RECORDS TO PROCESS section start

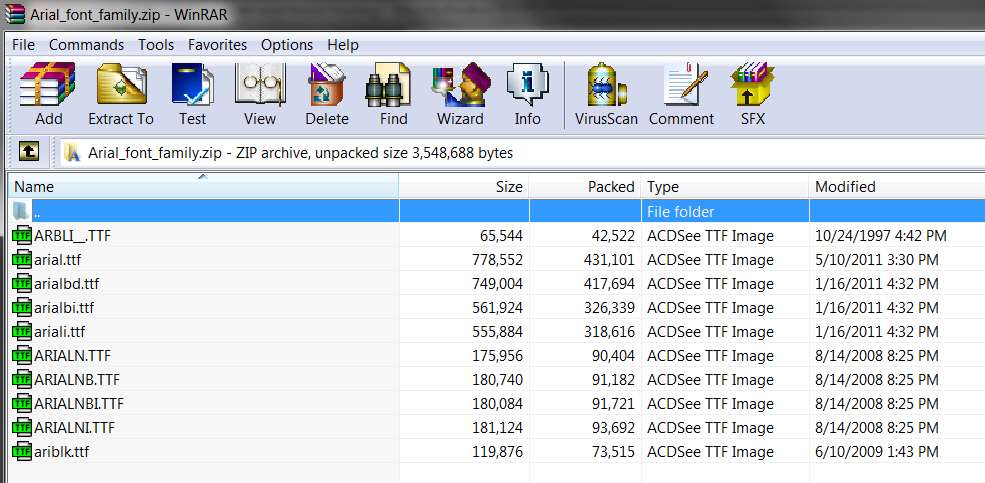
Task: Click the Extract To toolbar icon
Action: tap(121, 94)
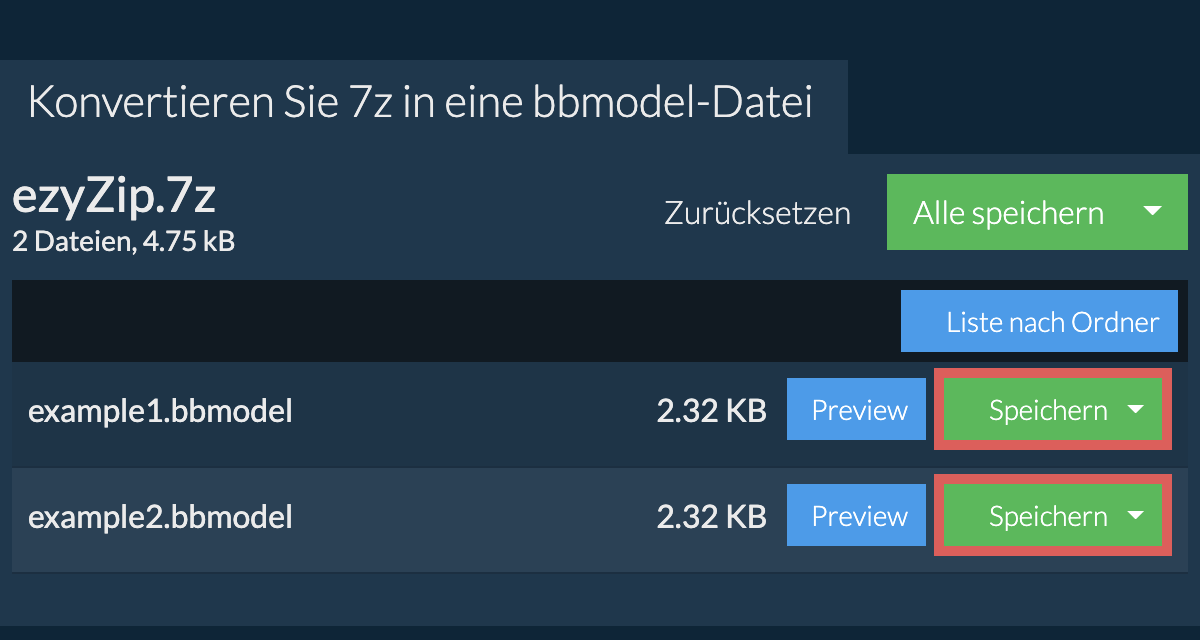Select the example1.bbmodel file name
The image size is (1200, 640).
tap(160, 411)
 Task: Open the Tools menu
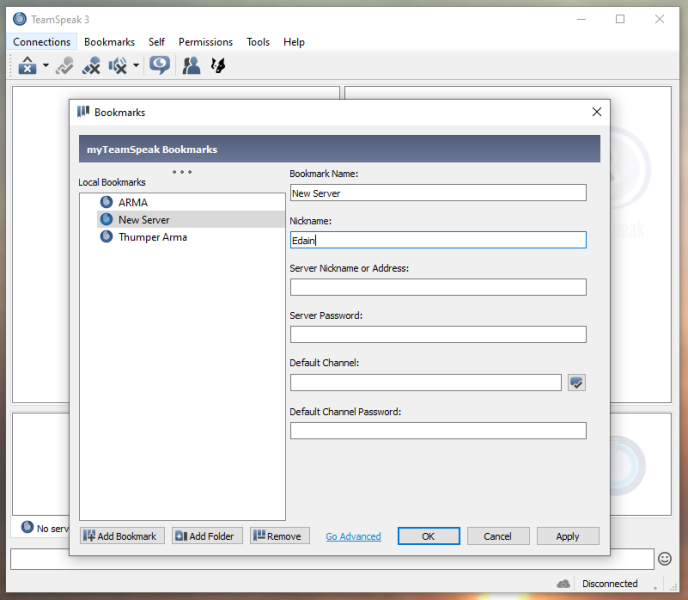(258, 42)
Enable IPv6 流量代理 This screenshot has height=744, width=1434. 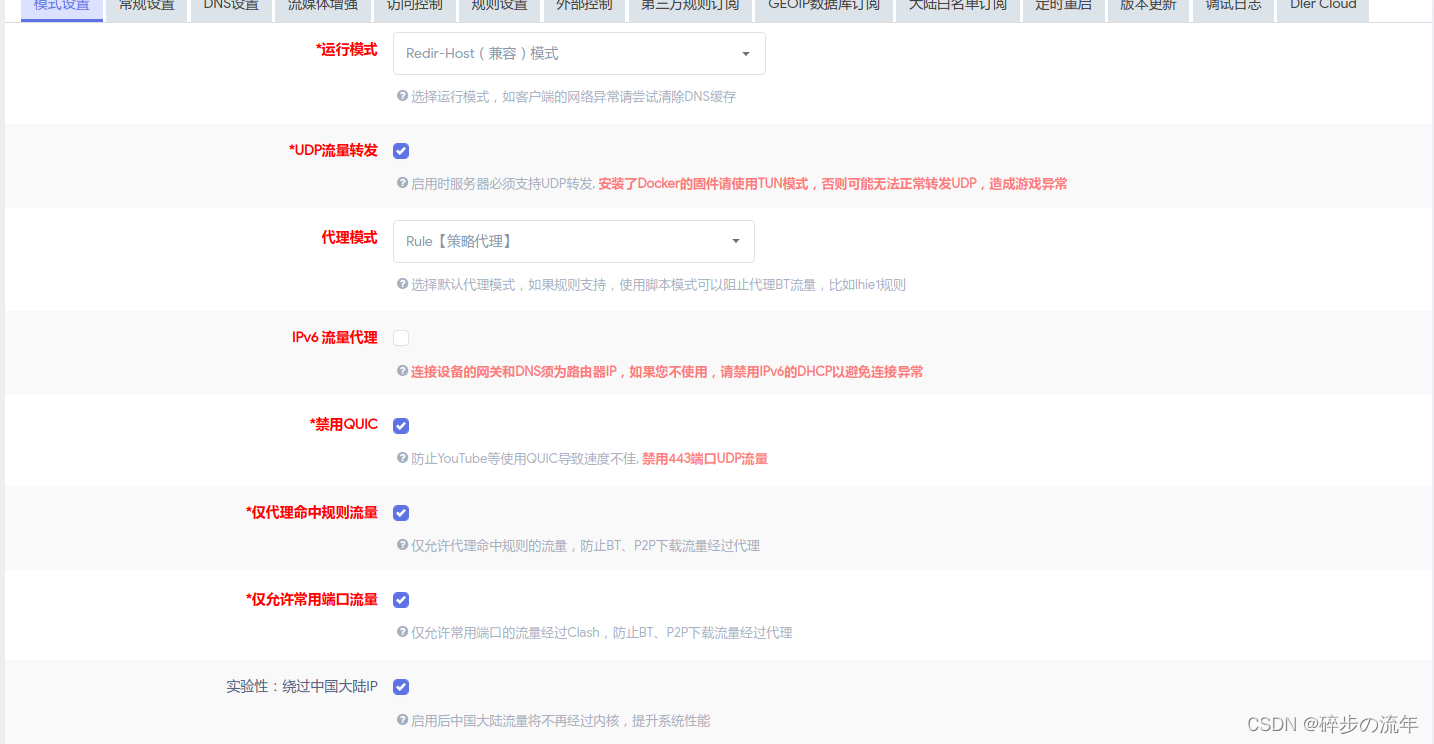401,338
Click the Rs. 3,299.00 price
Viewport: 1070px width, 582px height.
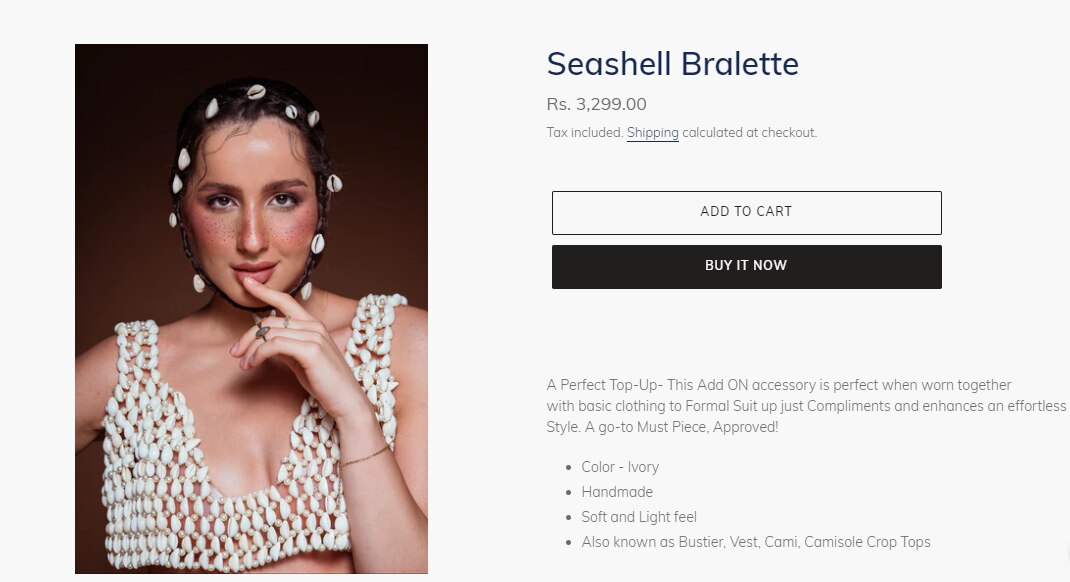pyautogui.click(x=596, y=104)
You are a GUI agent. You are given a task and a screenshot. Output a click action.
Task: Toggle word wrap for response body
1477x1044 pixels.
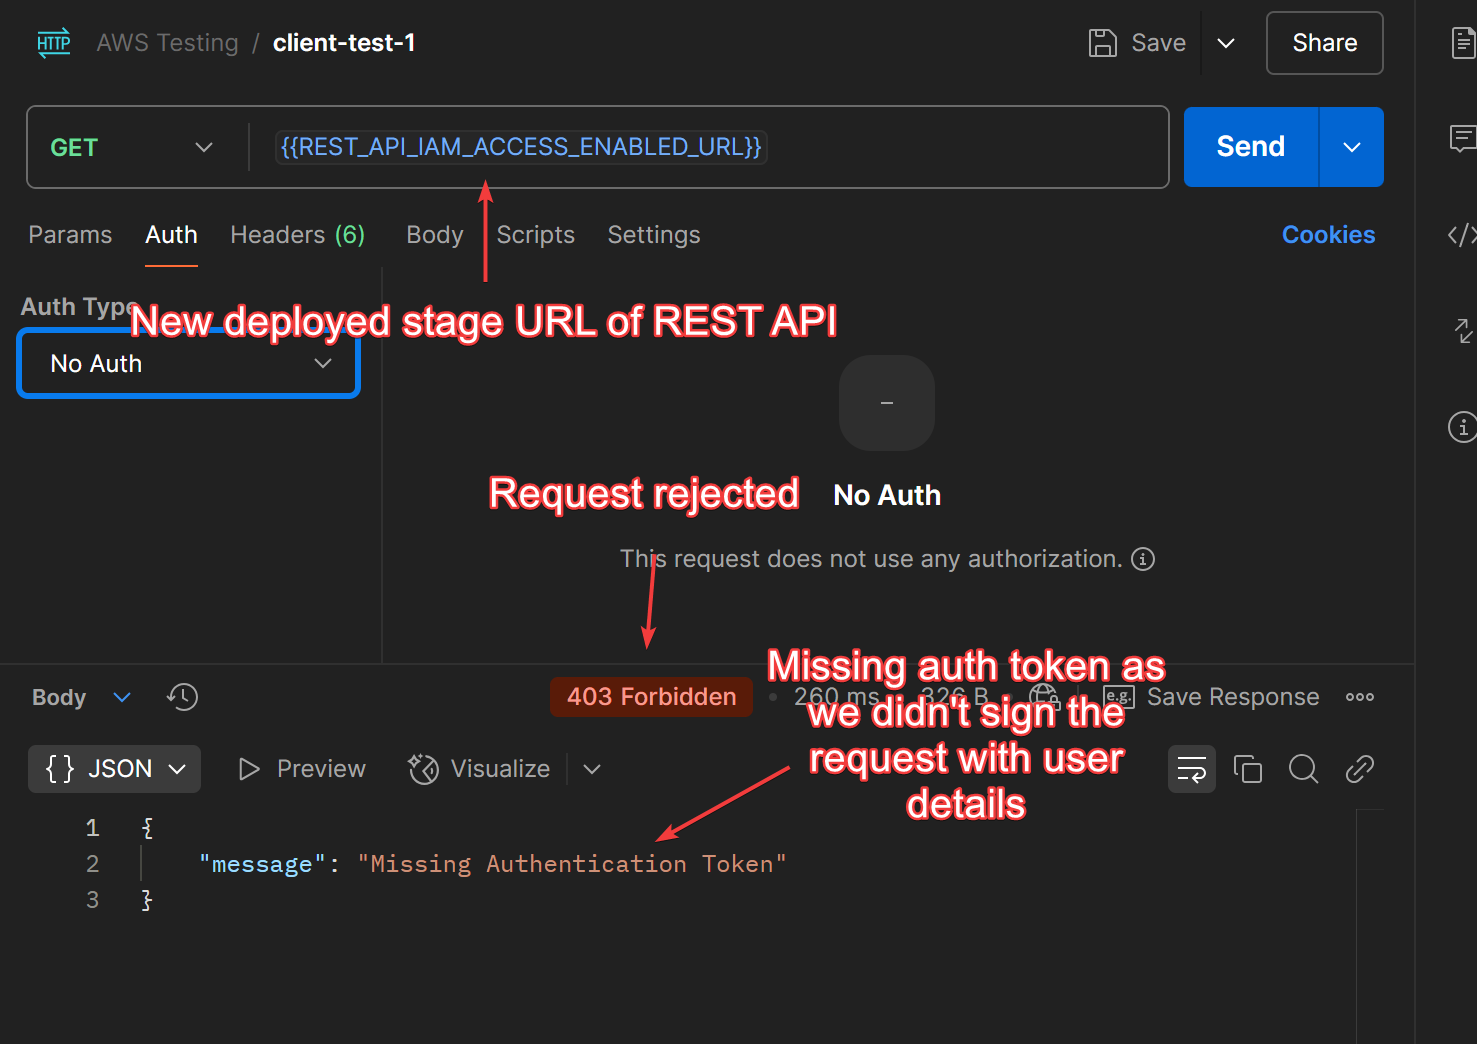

RECORDS TO PROCESS section end

• **EXERCISE DETAILS**: The line that contains "Task: Toggle word wrap for response body" begins the range and the last line of the entries ends it; print that range exactly, without pictures.

• **THE COMPLETED TASK**:
Task: Toggle word wrap for response body
1477x1044 pixels.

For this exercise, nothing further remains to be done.